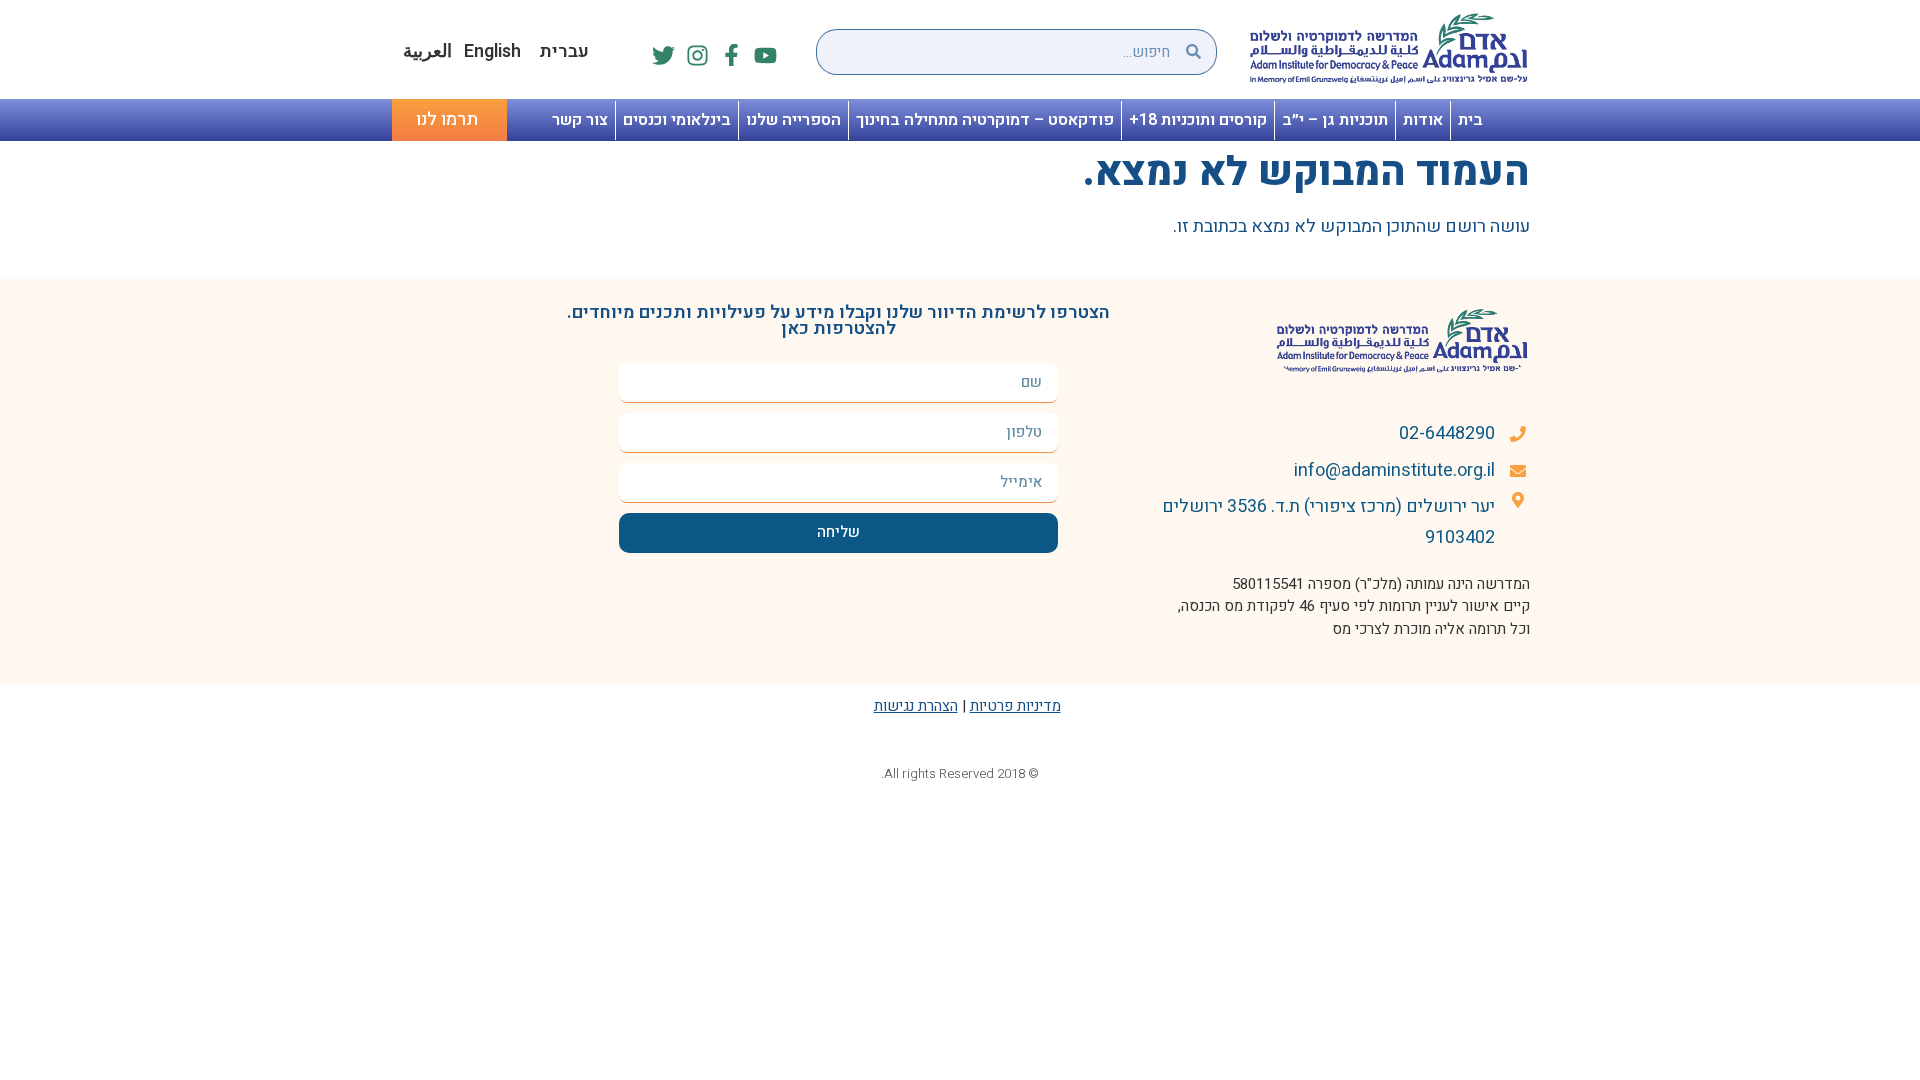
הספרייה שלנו (793, 120)
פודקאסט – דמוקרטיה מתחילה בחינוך (985, 120)
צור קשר (580, 120)
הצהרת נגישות (916, 706)
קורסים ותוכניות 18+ (1198, 120)
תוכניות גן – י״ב (1335, 120)
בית (1470, 120)
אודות (1423, 120)
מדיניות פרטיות (1015, 706)
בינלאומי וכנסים (677, 120)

§ Task details
Repeat only the stretch of lines starting at the one containing "צור קשר (580, 120)" and running to the final line of the entries above.

§ Final answer
צור קשר (580, 120)
הצהרת נגישות (916, 706)
קורסים ותוכניות 18+ (1198, 120)
תוכניות גן – י״ב (1335, 120)
בית (1470, 120)
אודות (1423, 120)
מדיניות פרטיות (1015, 706)
בינלאומי וכנסים (677, 120)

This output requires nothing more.